創業者のココ・シャネル(本名:ガブリエル・ボヌール・シャネル)は幼い頃に母親と死別、姉と共に修道院に預けられて育った。
彼女は修道院で裁縫を学び、洋品店のお針子として働き始める。
幼少のころから独立心の強かった彼女は、客のひとりであった資産家の援助を受けて、パリに「シャネル・モード」を帽子屋を開く。
彼女のデザインする軽くてシンプルな帽子は、装飾だらけの帽子ばかりだった時代に評判となり、「シャネル・モード」はたちまち人気店となった。
1913年に高級リゾート地にモードブティック「ガブリエル・シャネル」、1915年にはオートクチュールブティック「メゾン・ド・クチュール」をオープンすると、翌年には、初のオートクチュール・コレクションを開き、そこで発表したのはファッション界の歴史を塗り替える、シャネル独自のモードだった。
ジャージ素材を使用したドレスは、コルセットから解放され、シンプルで無駄がなく着心地の良いデザインで、特に働く女性に向いていた。
「黒は喪を表す色でなくモードな最先端の色で、着る人の個性を引き立てるシックな色」という位置付けを生んだ「リトル・ブラック・ドレス」はシャネル・モード最高傑作とも言われた。
当時としては画期的な、機能的かつシックなデザインには「古い価値観にとらわれない自由で自立した女性像」が表現されており、シャネル(CHANEL)は上流階級の女性だけでなく、働く女性達からも支持されるブランドとなっていった。
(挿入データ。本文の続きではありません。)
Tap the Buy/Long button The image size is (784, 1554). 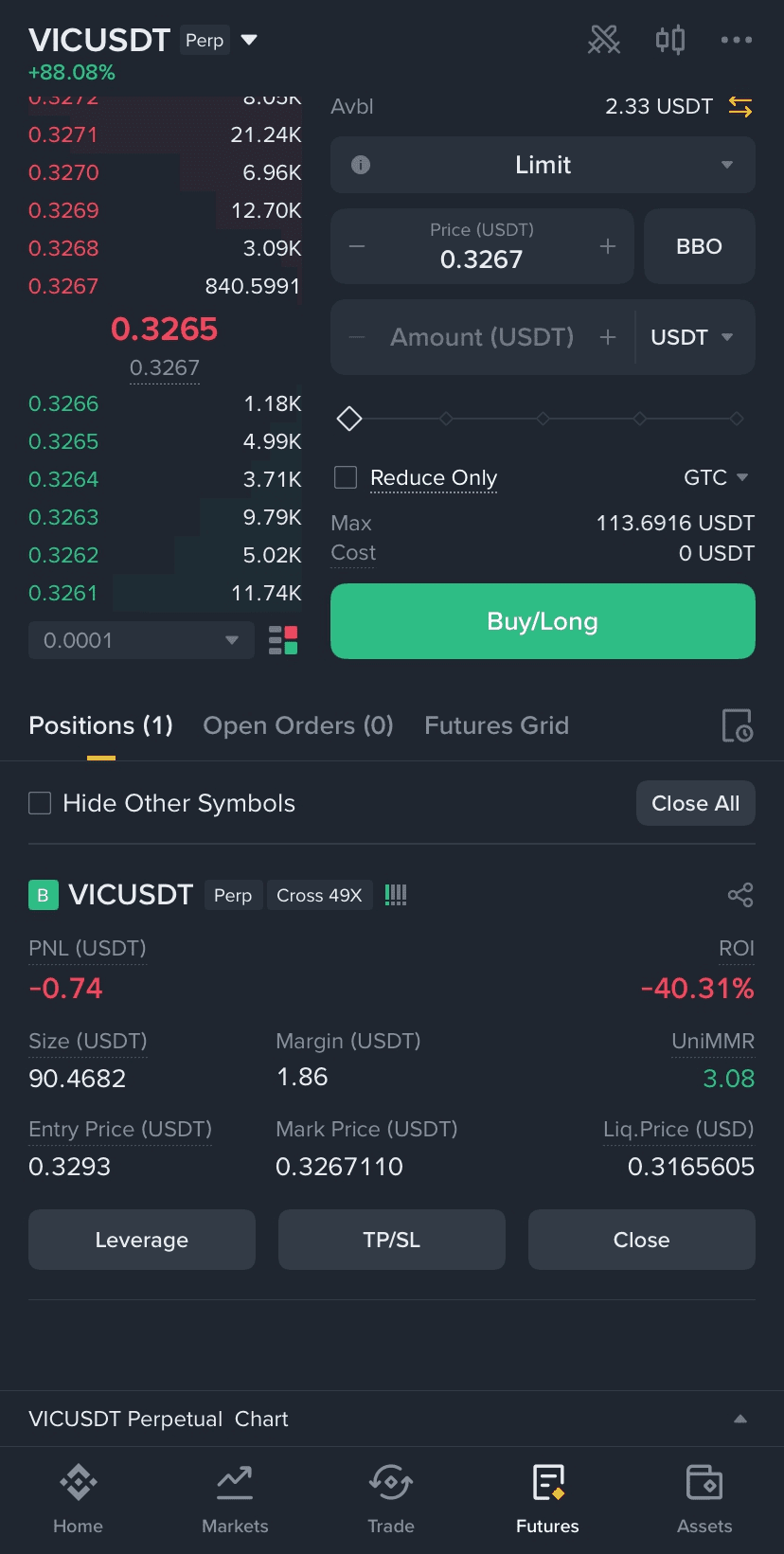(x=543, y=621)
1921年、シャネル初の香水「オードゥ・パルファムNo.5」を発売、世界的ベストセラーとなる。
その後1924年、香水専門のパルファン・シャネル社を設立し社長に就任、1929年にはアクセサリー部門の設立。 1930年代には服地専門のファクトリーを開設するなど着々と事業を拡大し、従業員4000人を抱える大企業となった。
しかし第2次世界大戦が始まると、ブティックは閉鎖となりシャネル(CHANEL)は香水とアクセサリーの店舗を残すのみとなる。また、世界大戦中フランスを占領していたドイツの国家保安本部局長と懇意にしていたココ・シャネルはフランス国民から激しい非難に合い、しばらくの間スイスで亡命生活を送ることとなる。
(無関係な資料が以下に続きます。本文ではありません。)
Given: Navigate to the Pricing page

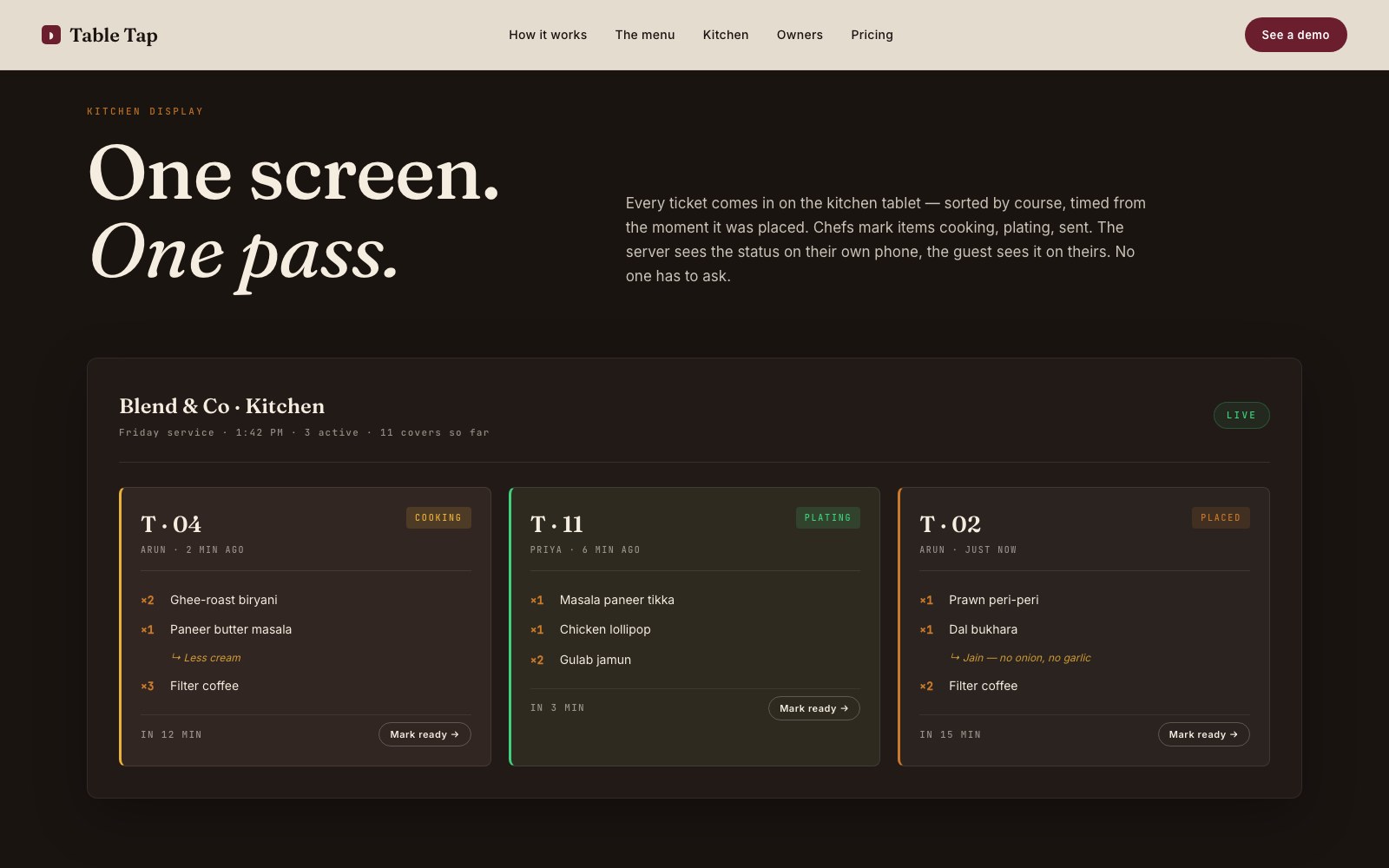Looking at the screenshot, I should click(x=872, y=35).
大戦終了後1954年、ココ・シャネルはブティックを再開するも、従来と同じスタイルのシンプルなスーツにフランスでの評価は低かった。
しかし、この頃ウーマンリブ運動が盛んだったアメリカでは、シャネルが提唱する機能的でシックな女性服が女性解放を訴える世相に後押しされ評判となり、1955年にはシャネル・スーツを発表し、モード・オスカー賞を受賞した。
1971年に創業者ココ・シャネルが亡くなると、シャネル(CHANEL)はしばらく低迷することになる。
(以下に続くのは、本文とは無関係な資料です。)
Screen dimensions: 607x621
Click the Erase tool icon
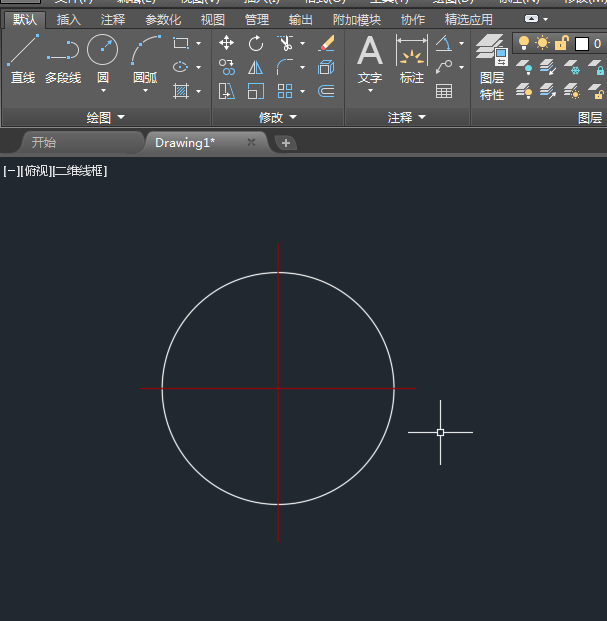[x=326, y=43]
そんな低迷期のシャネル(CHANEL)を救ったのが、1983年にアーティスティック・ディレクターに就任したカール・ラガーフェルドである。
彼は、今までココ・シャネルが築き上げた機能的でシックな彼女のスタイルを踏襲しながら、その時代に合った新しいモードを生み出した、シャネル(CHANEL)復活のまさに立役者であると言えよう。
100年を超える時を経て、世界のトップブランドへと成長を遂げたシャネル(CHANEL)。
アパレルと香水にとどまらずこれからも多彩なジャンルで、ココ・シャネルの意思を受け継ぎながらその世界観を発信し続けることであろう。